The time-lag -- photon-index correlation in GX 339--4

Black-hole transients exhibit a correlation between the time lag of hard photons with respect to softer ones and the photon index of the hard X-ray power law. The correlation is not very tight and therefore it is necessary to examine it source by source. The objective of the present work is to investigate in detail the time-lag -- photon-index correlation in GX 339-4. We have obtained RXTE energy spectra and light curves and have computed the photon index and the time lag of the $9 - 15$ keV photons with respect to the $2 - 6$ keV ones.
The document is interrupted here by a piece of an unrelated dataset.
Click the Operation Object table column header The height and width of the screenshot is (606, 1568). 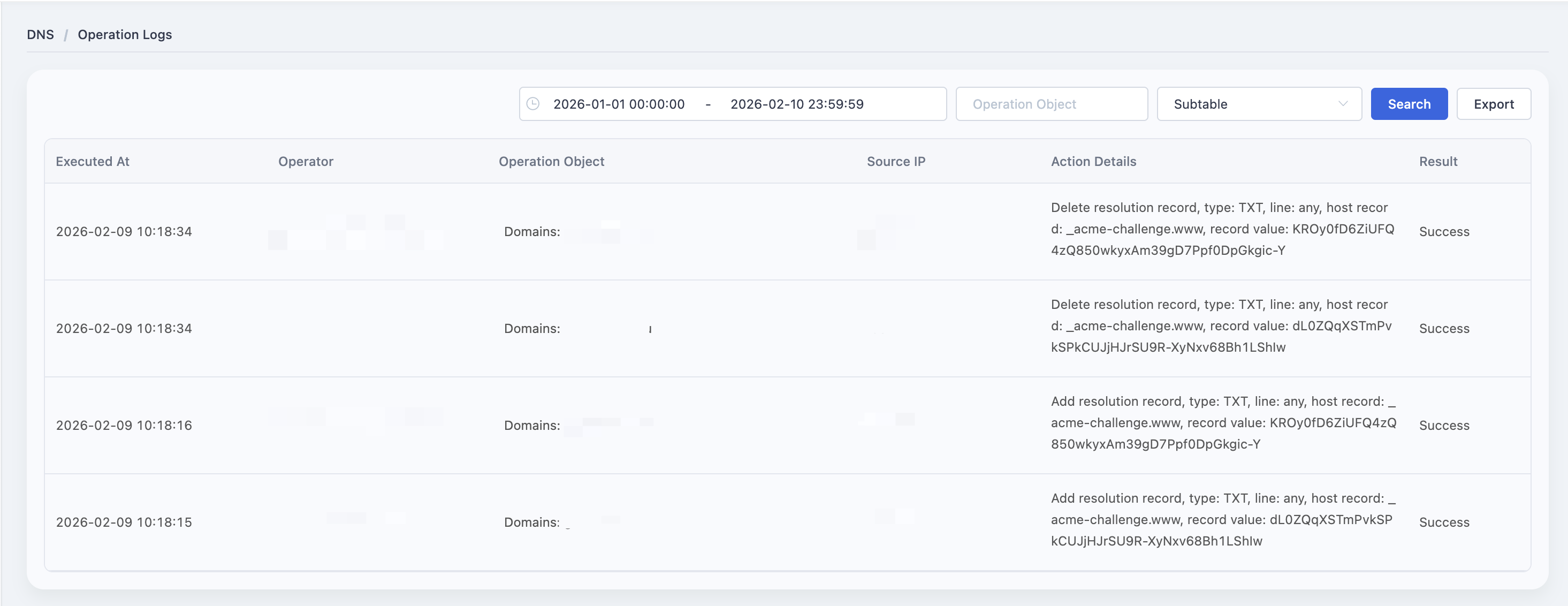(x=551, y=161)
The observations cover the first stages of the hard state, the pure hard state, and the hard-intermediate state. At low $Gamma$, the correlation is positive and it becomes negative at large $Gamma$. By assuming that the hard X-ray power law index $Gamma$ is produced by inverse Compton scattering of soft disk photons in the jet, we have reproduced the entire correlation by varying two parameters in the jet: the radius of the jet at its base $R_0$ and the Thomson optical depth along the jet $tau_parallel$. We have found that, as the luminosity of the source increases, $R_0$ initially increases and then decreases. This behavior is expected in the context of the Cosmic Battery. As a further test of our model, we predict the break frequency in the radio spectrum as a function of the photon index during the rising part of an outburst.